Plastic is a versatile product: it can be flexible or rigid, transparent or opaque. It can look like leather, wood, or silk. It can be made into toys or heart valves. Altogether there are more than 10 000 different kinds of plastics. The basic raw materials for plastic are petroleum and/or natural gas.
These fossil fuels are sometimes combined with other elements, such as oxygen or chlorine, to make different types of plastic.
Plastic recycling is the process of recovering scrap or waste plastics and reprocessing the material into useful products. For instance, this could mean melting down polyester soft drink bottles then spinning the polymer into fibres.Before recycling, plastics are sorted according to their resin identification code.

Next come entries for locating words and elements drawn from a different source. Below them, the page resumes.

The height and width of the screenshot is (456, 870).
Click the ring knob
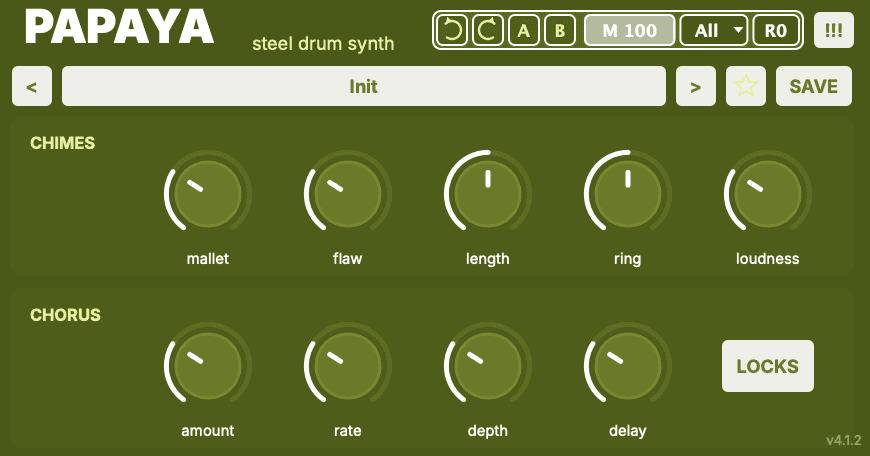pos(628,194)
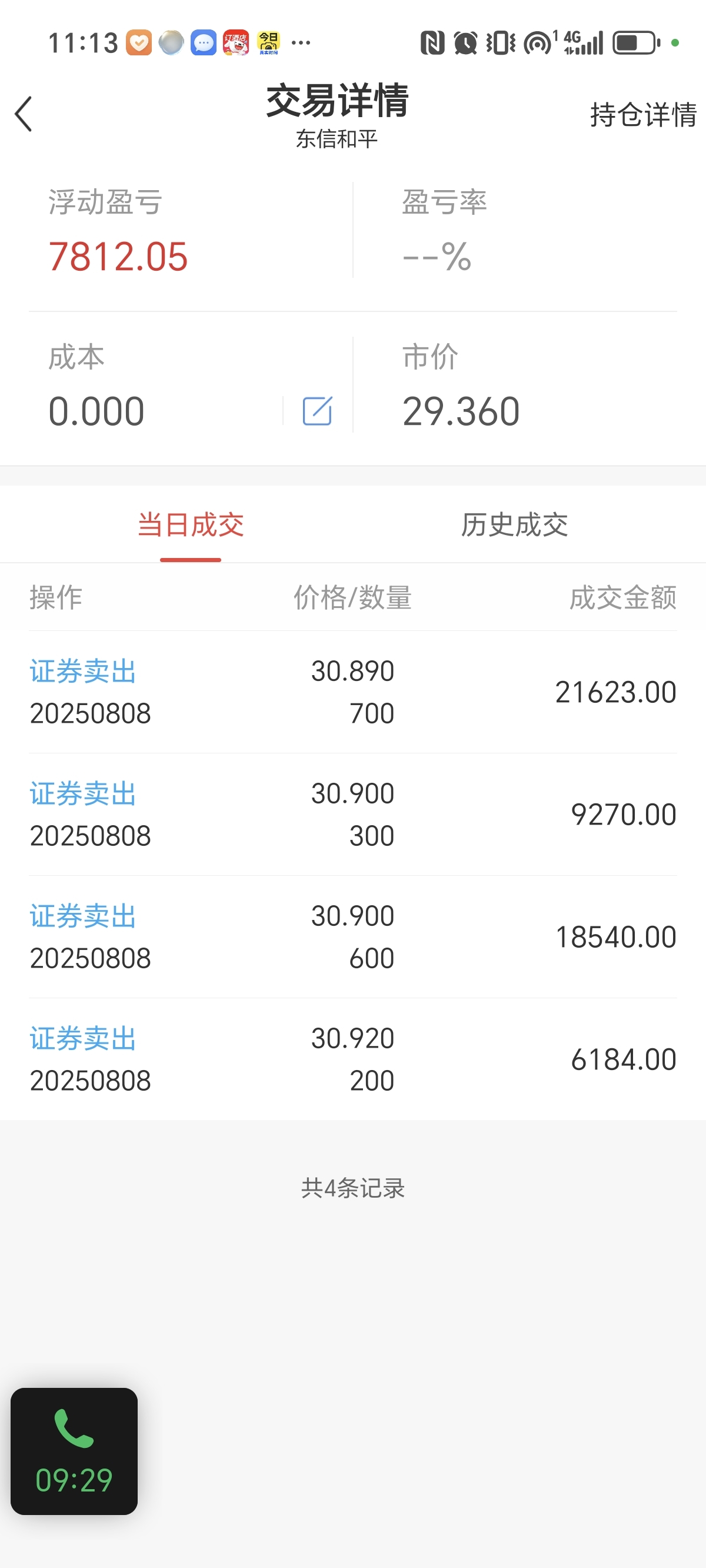Screen dimensions: 706x1568
Task: Open the three-dots notification overflow
Action: (301, 42)
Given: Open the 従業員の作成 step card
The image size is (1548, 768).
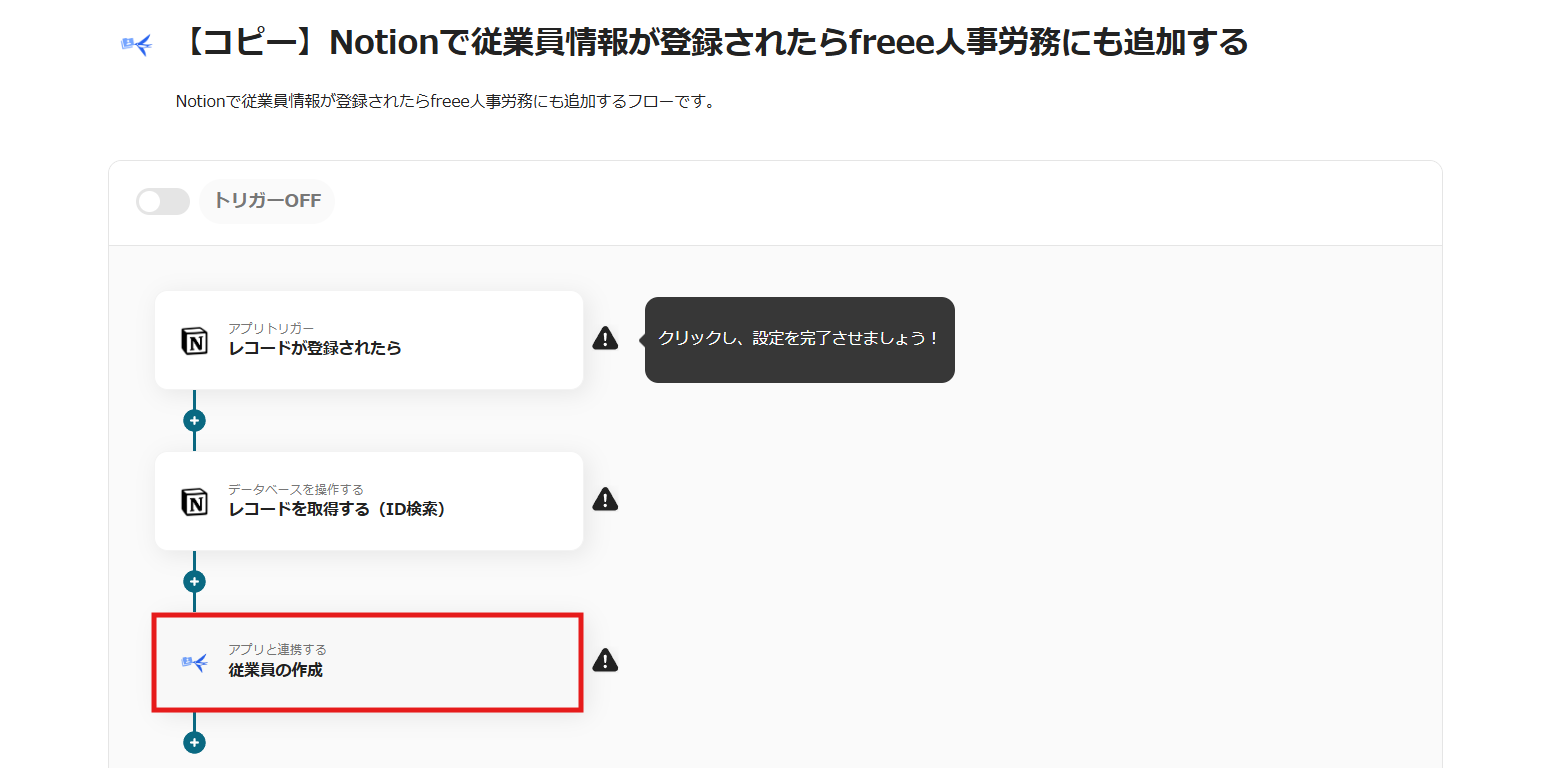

PET, for instance, has a resin code of 1.
Many such problems can be solved by using a more elaborate monomer recycling process, in which a condensation polymer essentially undergoes the inverse of the polymerization reaction used to manufacture it. This yields the same mix of chemicals that formed the original polymer, which can be purified and used to synthesize new polymer chains of the same type. Du Pont opened a pilot plant of this type in Cape Fear to recycle PET by a process of methanolysis, but closed the plant due to economic pressures.
Another potential option is the conversion of assorted polymers into petroleum by a much less precise thermal depolymerization process. Such a process would be able to accept almost any polymer or mix of polymers, including thermoset materials such as vulcanized rubber tires and the biopolymers in feathers and other agricultural waste. Like natural petroleum, the chemicals produced can be made into fuels as well as polymers. A pilot plant of this type exists in Carthage, Missouri, using turkey waste as a feedstock. See the main article on thermal depolymerization. Gasification is a similar process, but is not technically recycling since polymers are not likely to become the result.
Recently, a process has also been developed in which many kinds of plastic can be used as a carbon source in the recycling of scrap steel.
Yet another process that is gaining ground with startup companies (especially in Australia, United States and Japan) is Heat Compression. The heat compression process takes all unsorted, cleaned plastic in all forms, from soft plastic bags to hard industrial waste, and mixes the load in tumblers (large rotating drums resembling giant clothes dryers). The process generates heat from the friction of the plastic materials rubbing against each other inside the drum, eventually melting all, or most of the material. The materials are then pumped out of the drum through heated pipes into casting moulds. The most obvious benefit to this method is the fact that all plastic is recyclable, not just matching forms. But criticism rises from the energy costs of rotating the drums, and heating the post-melt pipes.
The most-often recycled plastic, HDPE or number 2, is recycled into plastic lumber, tables, benches, truck cargo liners, trash receptacles, stationery (e.g rulers) and other durable plastic products and is usually in demand. The white plastic "peanuts" used as packing material are often accepted by shipping stores for reuse.
In Israel successful trials have shown that plastic films recovered from mixed municipal waste streams can be recycled into useful products.
Similarly, agricultural plastics such as mulch film, drip tape and silage bags are being diverted from the waste stream and successfully recycled into bulk resin commodities in Labelle, FL. Historically, these agricultural plastics have primarily been either landfilled or burned on-site in the fields of individual farms.
The environmental benefits of recycling plastic are that it produces less sulphur dioxide, less waste and less carbon dioxide.